Do show some personality, have chats with potential customers, be a bit cheeky if it’s appropriate, this is all great. But don’t forget to think about what your customers want to see/hear from you and what tone of voice is appropriate for your business.


4.  Find your customers 

Your social media accounts are looking great, you are sharing useful information and posting regularly. Is now the time to sit back and wait for those followers to recognise what a great job you are doing and follow you in their droves? No.


You need to go and find those customers. Exactly how you do this will vary from platform to platform, but they all have a search function which you can use to identify potential future customers. Once you have done this you can start engaging with those people. Comment on their posts, either something complimentary or something useful. Don’t go straight in with a hard sell, it won’t work. You are trying to build a relationship; it’s like being at a party. You wouldn’t go up to a stranger at a party and say ‘do you need a new boiler/accountant/jumper for your cat?’, so don’t do it in the virtual world either. Once you have a relationship in place and you see that they have posted a photo of their poor cat looking very cold, then that could be a good time to nicely suggest that your latest range of cat jumpers may be just the thing for them. As in real life, building these relationships takes time.

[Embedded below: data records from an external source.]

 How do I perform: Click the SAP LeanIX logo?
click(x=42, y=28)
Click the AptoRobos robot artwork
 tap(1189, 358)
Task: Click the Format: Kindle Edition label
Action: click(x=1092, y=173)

Hang on, I hear you say, I can just buy loads of followers. Is your aim purely to have as many followers as possible? If so, this will work for you. If your aim is to have followers who engage with you on social media and may become customers, this will not work. Unfortunately, it’s not that easy.



5. Check your metrics 

You may or may not love numbers, either way you need to know your metrics. You have put hours of your precious time into setting up and running your social media platforms, this is how you will know if you are doing the right thing. All of the platforms have different metrics available, but they will all tell you how many followers you have and what response your posts are getting. When you get started you need to work on assumptions, once you are up and running you can start working on facts.


Look at the metrics for each of your posts. Did the post about yellow cat jumpers get loads of likes? Great, do some more similar posts.


 I hope these tips have helped to point you in the right direction and that you have fun with social media for your business.